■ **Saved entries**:
>>>

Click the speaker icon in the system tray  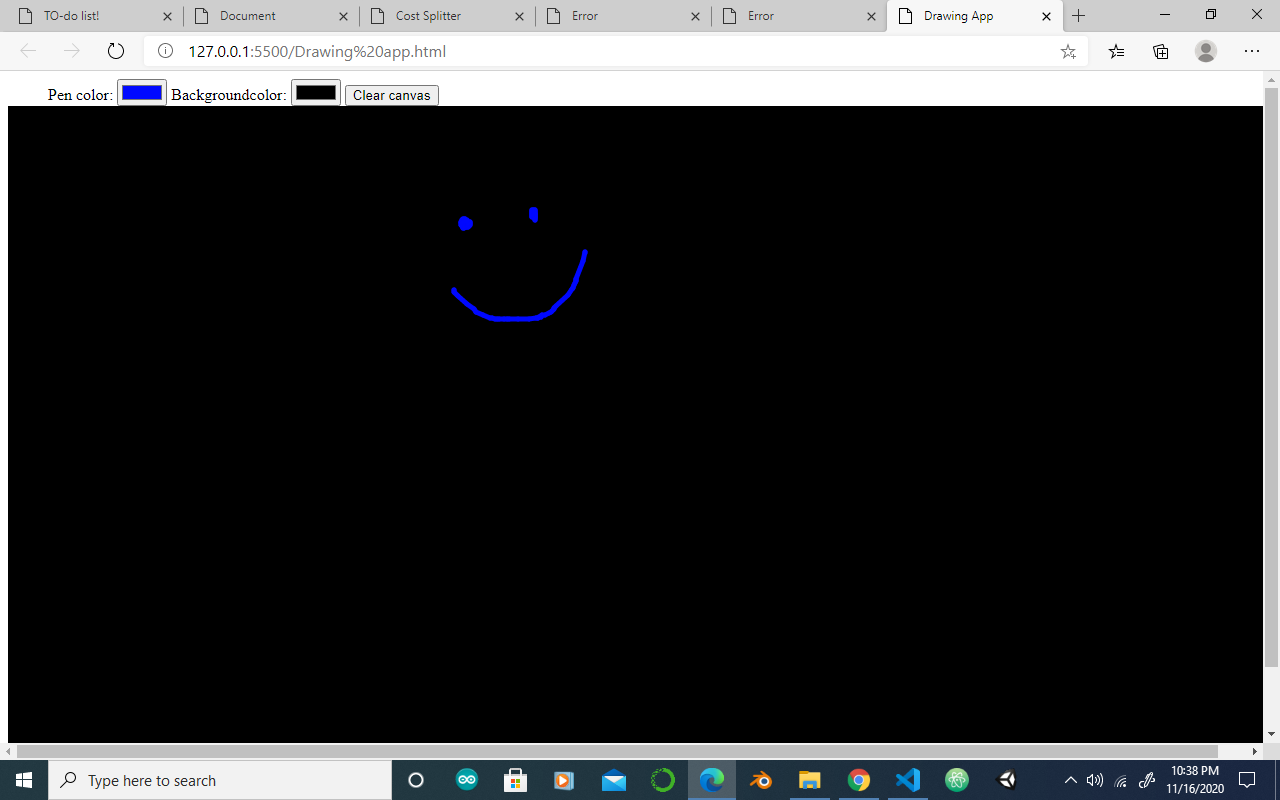coord(1095,780)
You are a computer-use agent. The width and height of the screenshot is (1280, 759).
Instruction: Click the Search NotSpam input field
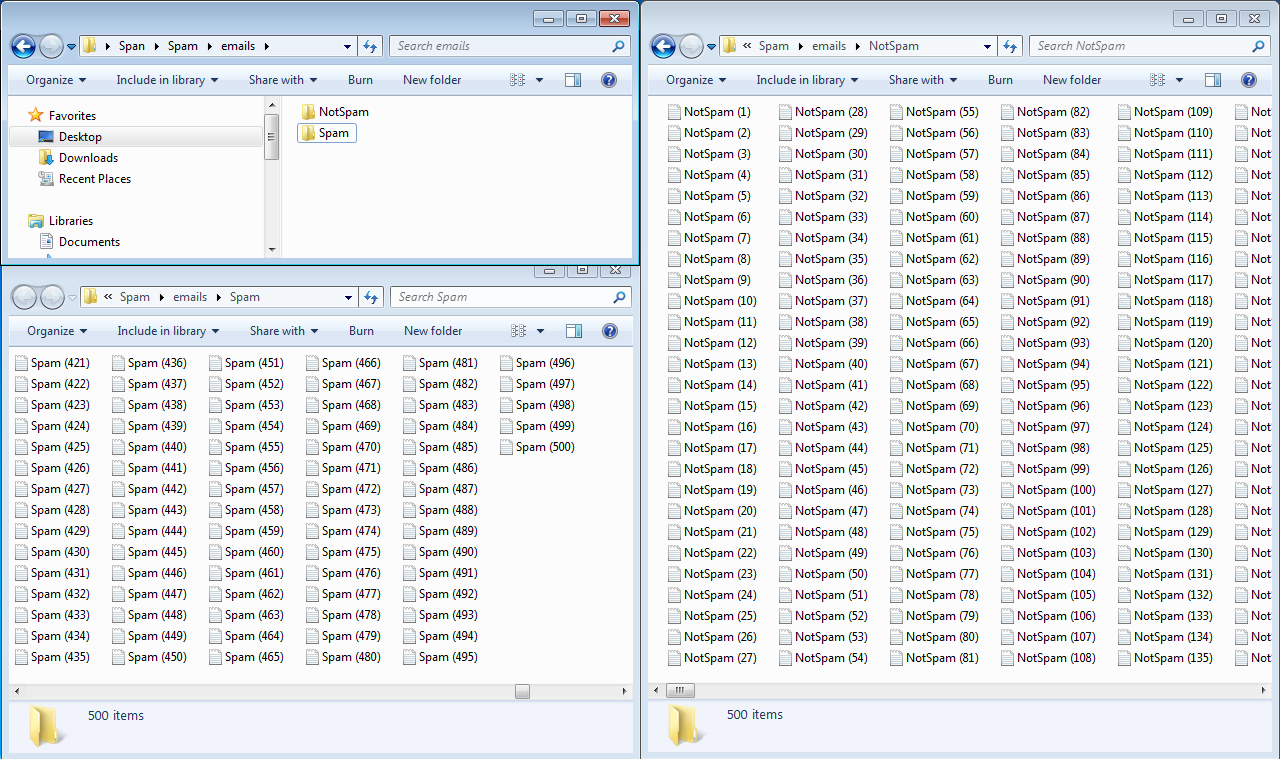[x=1140, y=46]
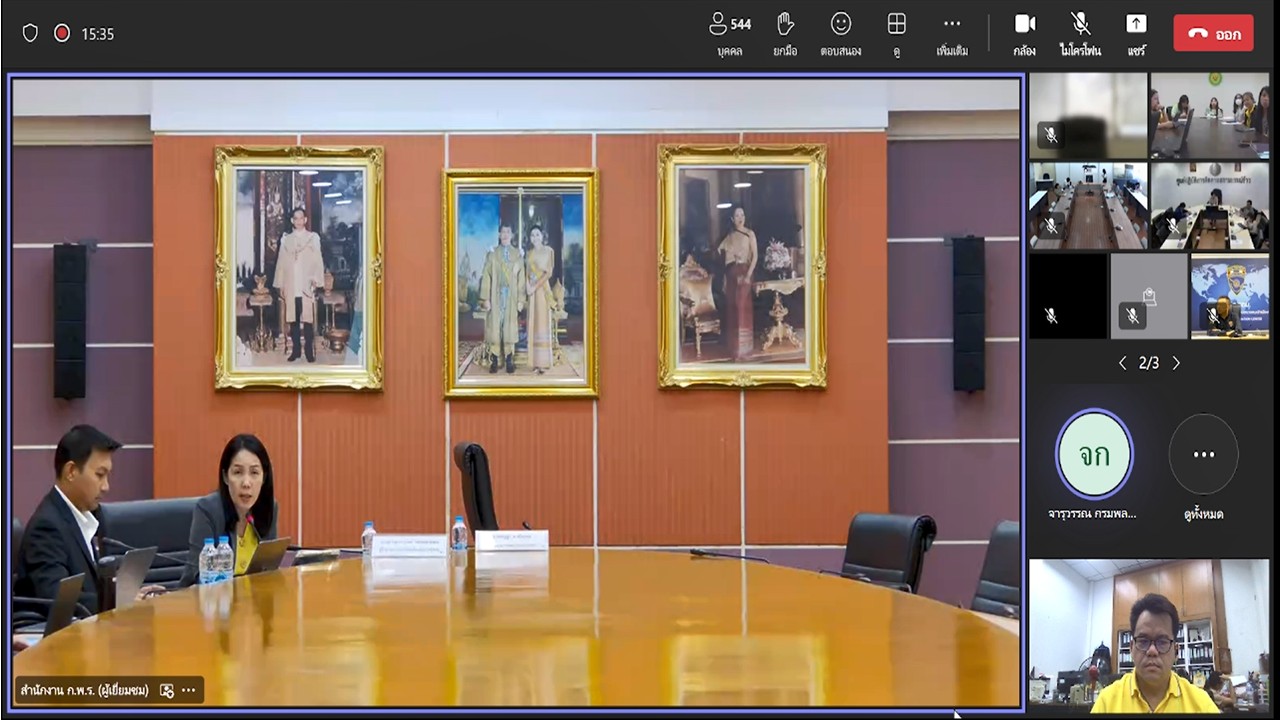Unmute the microphone (ไมโครโฟน)
The height and width of the screenshot is (720, 1280).
(1080, 33)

<<<

■ **Task statement**: Where the line with "Instruction: Click the" appears, begin there and transcribe exactly through the last line of the data, leaving all pictures aside.

■ **Task result**:
Instruction: Click the Search NotSpam input field
[x=1140, y=46]
Unmute the microphone (ไมโครโฟน)
The height and width of the screenshot is (720, 1280).
(1080, 33)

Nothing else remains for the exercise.